Radicals

**OzzMan** · February 2nd 2008, 04:57 PM

solve the given equation for x
(x-9)^(1/2)=36/(x-9)^(1/2) - (x)^(1/2)
Sorry I didnt write it in radical form, wasnt sure how. btw the -(x)^(1/2) is in the numerator. the answer in the back of the book is 25. Half way thru i got x + (x)^(1/2) - 45 = 0 and then substituted y = (x)^(1/2) and y^2=x for the values. But my end results didnt seem to be right. Sorry if this is cluttered.

**mr fantastic** · February 2nd 2008, 05:26 PM

Originally Posted by OzzMan

solve the given equation for x
(x-9)^(1/2)=36/(x-9)^(1/2) - (x)^(1/2)
Sorry I didnt write it in radical form, wasnt sure how. btw the -(x)^(1/2) is in the numerator. the answer in the back of the book is 25. Half way thru i got x + (x)^(1/2) - 45 = 0 and then substituted y = (x)^(1/2) and y^2=x for the values. But my end results didnt seem to be right. Sorry if this is cluttered.

First, if the answer is x = 25, then the equation is NOT (x-9)^(1/2)=36/(x-9)^(1/2) - (x)^(1/2), it's (x-9)^(1/2)=36/(x-9)^(1/2) + (x)^(1/2).

$\sqrt{x-9} = \frac{36}{\sqrt{x-9} + \sqrt{x}}$

$\Rightarrow \sqrt{x-9} (\sqrt{x-9} + \sqrt{x})= 36$

$\Rightarrow x - 9 + \sqrt{x-9} \sqrt{x} = 36$

$\Rightarrow \sqrt{x-9} \sqrt{x} = 45 - x$

$\Rightarrow (x - 9)x = (45 - x)^2$

$\Rightarrow x^2 - 9x = 45^2 - 90x + x^2$

$\Rightarrow -9x = 45^2 - 90x$

$\Rightarrow 81x = 45^2 \Rightarrow 9^2 x = 45^2 \Rightarrow x = \left( \frac{45}{9} \right)^2 = 25$ .

**OzzMan** · February 2nd 2008, 05:33 PM

you wrote it wrong you have + radical x in the denominator its - radical x and its not part of that fraction its over 1

**mr fantastic** · February 2nd 2008, 05:53 PM

Originally Posted by OzzMan

you wrote it wrong you have + radical x in the denominator its - radical x and its not part of that fraction its over 1

Oh I see. The numerator business in you original post and the its over 1 business in your next post are just red herrings. The equation really is as you originally stated:

$\sqrt{x-9} = \frac{36}{\sqrt{x-9}} - \sqrt{x}$

$\Rightarrow x - 9 = 36 - \sqrt{x-9} \sqrt{x}$

from which it follows that:

Originally Posted by mr fantastic

[snip]

$\Rightarrow \sqrt{x-9} \sqrt{x} = 45 - x$

$\Rightarrow (x - 9)x = (45 - x)^2$

$\Rightarrow x^2 - 9x = 45^2 - 90x + x^2$

$\Rightarrow -9x = 45^2 - 90x$

$\Rightarrow 81x = 45^2 \Rightarrow 9^2 x = 45^2 \Rightarrow x = \left( \frac{45}{9} \right)^2 = 25$ .

**DATA LINES**

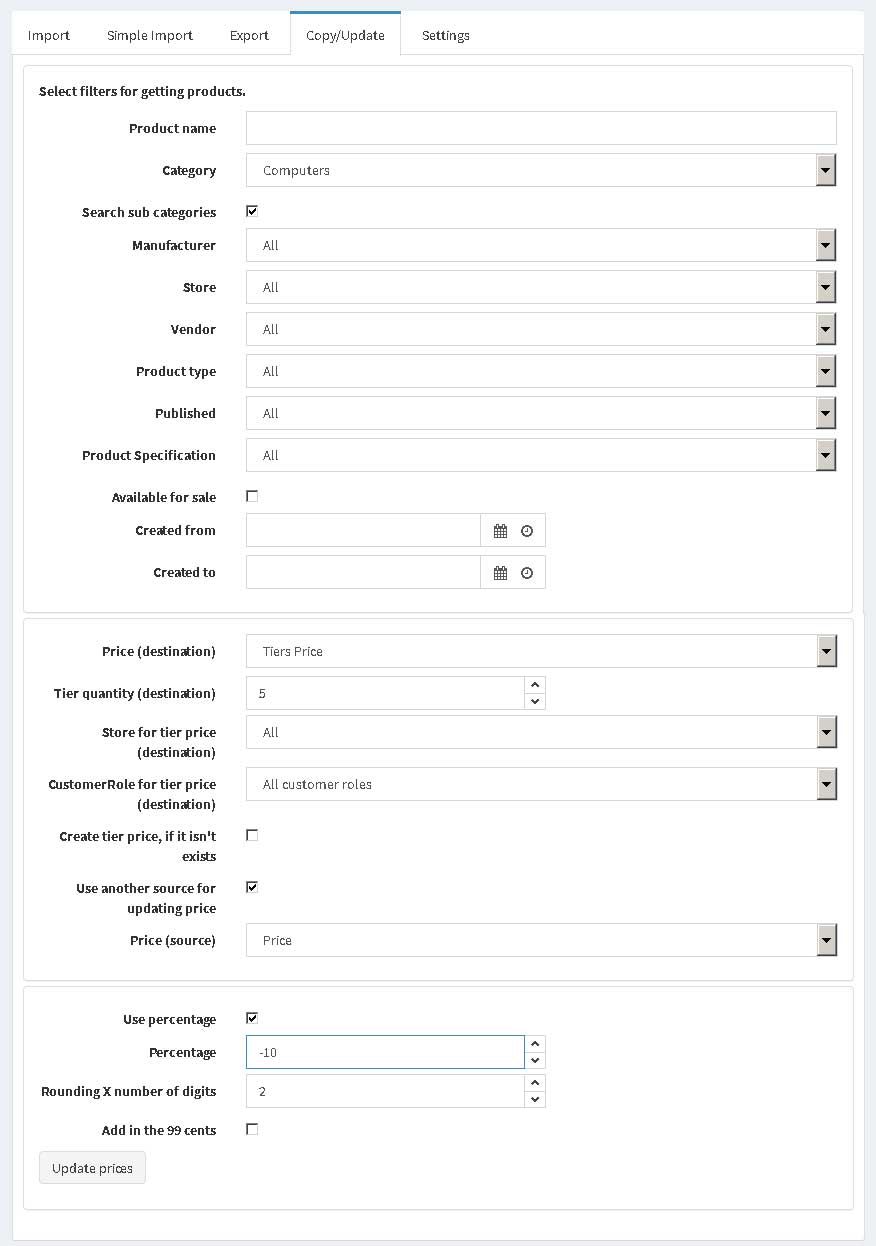Click the Update prices button
876x1246 pixels.
[x=92, y=1168]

**AIM**
Give the poster and the posting time for every post in the radicals forum thread above the data, in order.

**TASK OUTPUT**
OzzMan, 04:57 PM
mr fantastic, 05:26 PM
OzzMan, 05:33 PM
mr fantastic, 05:53 PM